Keynote Speaker

 

Prof. Chen Changwen
The Hong Kong Polytechnic University, China

Member of Academia Europaea, Fellow of IEEE, Fellow of SPIE
Chair Professor of Visual Computing


Speech Title: New Paradigm in Visual Computing: From Algorithms to Systems with New Technical Challenges

Abstract: Visual computing, traditionally, is a generic term for all computer science disciplines dealing with images, videos, and other types of visual data. These disciplines mainly include computer graphics, image processing, visualization, computer vision, virtual and augmented reality, and video analytics. This talk shall analyze contemporary visual computing systems from several systematic perspectives. First, contemporary visual data acquisition has shifted from the laboratory in the early days to the fields in recent years with new technical challenges emerging on the visual sensing front. Second, massive visual data acquired for a very diverse range of applications require high-performance computation of visual data via cloud computing. Such extension of visual computing to both the front-end and the back-end of the contemporary system now demands pervasive networking to effectively transport such volumetric visual data back and forth. Therefore, the networking of visual data has now become a critical component in the new paradigm of contemporary visual computing systems which has not been adequately studied before. The investigation of visual computing systems now needs to be vitally deepened to facilitate the researchers to traverse across new domains of exploitation.

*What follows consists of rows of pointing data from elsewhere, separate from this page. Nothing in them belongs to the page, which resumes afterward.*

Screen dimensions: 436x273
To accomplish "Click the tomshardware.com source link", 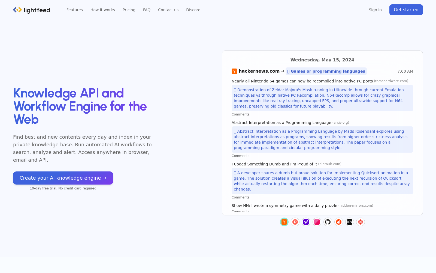I will [x=391, y=81].
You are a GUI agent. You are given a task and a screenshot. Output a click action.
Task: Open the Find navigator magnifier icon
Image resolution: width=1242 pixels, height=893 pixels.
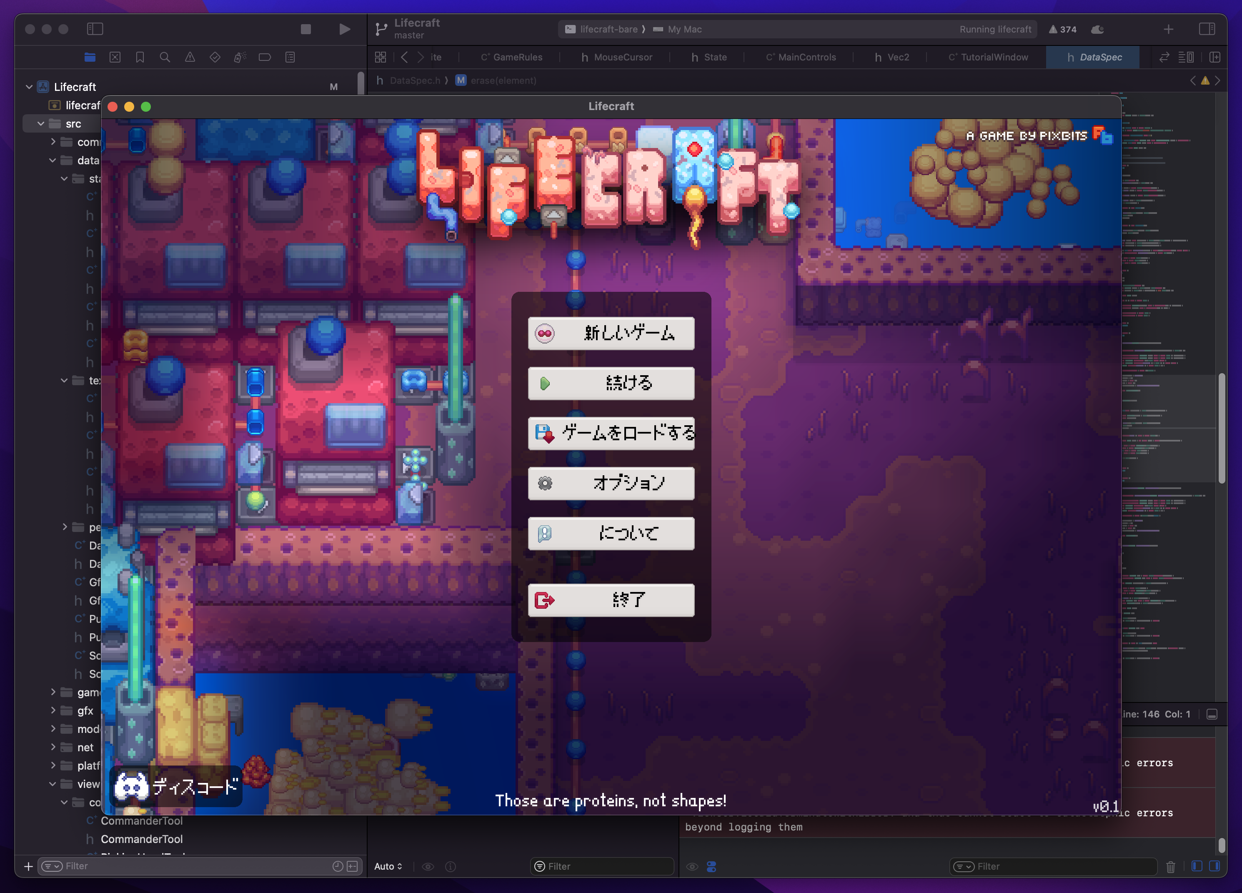click(x=165, y=57)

Several examples of emerging applications with unique design principles will be presented to illustrate the technical challenges we are facing and the potential broad impacts that contemporary visual computing systems are capable of creating in this new era.

Biography: Chang Wen Chen received his BS from the University of Science and Technology of China in 1983, MSEE from the University of Southern California in 1986, and Ph.D. from the University of Illinois at Urbana-Champaign in 1992. He is currently Chair Professor of Visual Computing at The Hong Kong Polytechnic University. Before his current position, he served as Dean of the School of Science and Engineering at The Chinese University of Hong Kong, Shenzhen from 2017 to 2020. He also served as an Empire Innovation Professor at the University at Buffalo, the State University of New York from 2008 to 2021. He was Allen Henry Endow Chair Professor at the Florida Institute of Technology from 2003 to 2007. He was on the faculty of Electrical and Computer Engineering at the University of Rochester from 1992 to 1996 and on the faculty of Electrical and Computer Engineering at the University of Missouri-Columbia from 1996 to 2003.

He has served as the Editor-in-Chief for IEEE Trans. Multimedia from January 2014 to December 2016, and the Editor-in-Chief for IEEE Trans. Circuits and Systems for Video Technology from January 2006 to December 2009. He has been an Editor for several other major IEEE Transactions and Journals, including the Proceedings of IEEE, IEEE Journal of Selected Topics in Signal Processing, IEEE Journal of Selected Areas in Communications, and IEEE Journal of Emerging and Selected Topics in Circuits and Systems. He has chaired several major IEEE, ACM, and SPIE conferences that are related to multimedia communications and signal processing.

He and his students have received 10 Best Paper Awards or Best Student Paper Awards. He has also received several research and professional achievement awards. These include the Sigma Xi Excellence in Graduate Research Mentoring Award in 2003, the Alexander von Humboldt Research Award in 2010, the University at Buffalo Exceptional Scholar – Sustained Achievement Award in 2012, the SUNY System Chancellor’s Award for Excellence in Scholarship and Creative Activities in 2016, and the University of Illinois ECE Distinguished Alumni Award in 2019.

His research interests include multimedia communication, multimedia systems, Internet of Video Things (IoVT), image/video processing, computer vision, deep learning, multimedia signal processing, and immersive mobile video. He is an IEEE Fellow (2005), a SPIE Fellow (2007), and a member of the Academia Europaea (2021).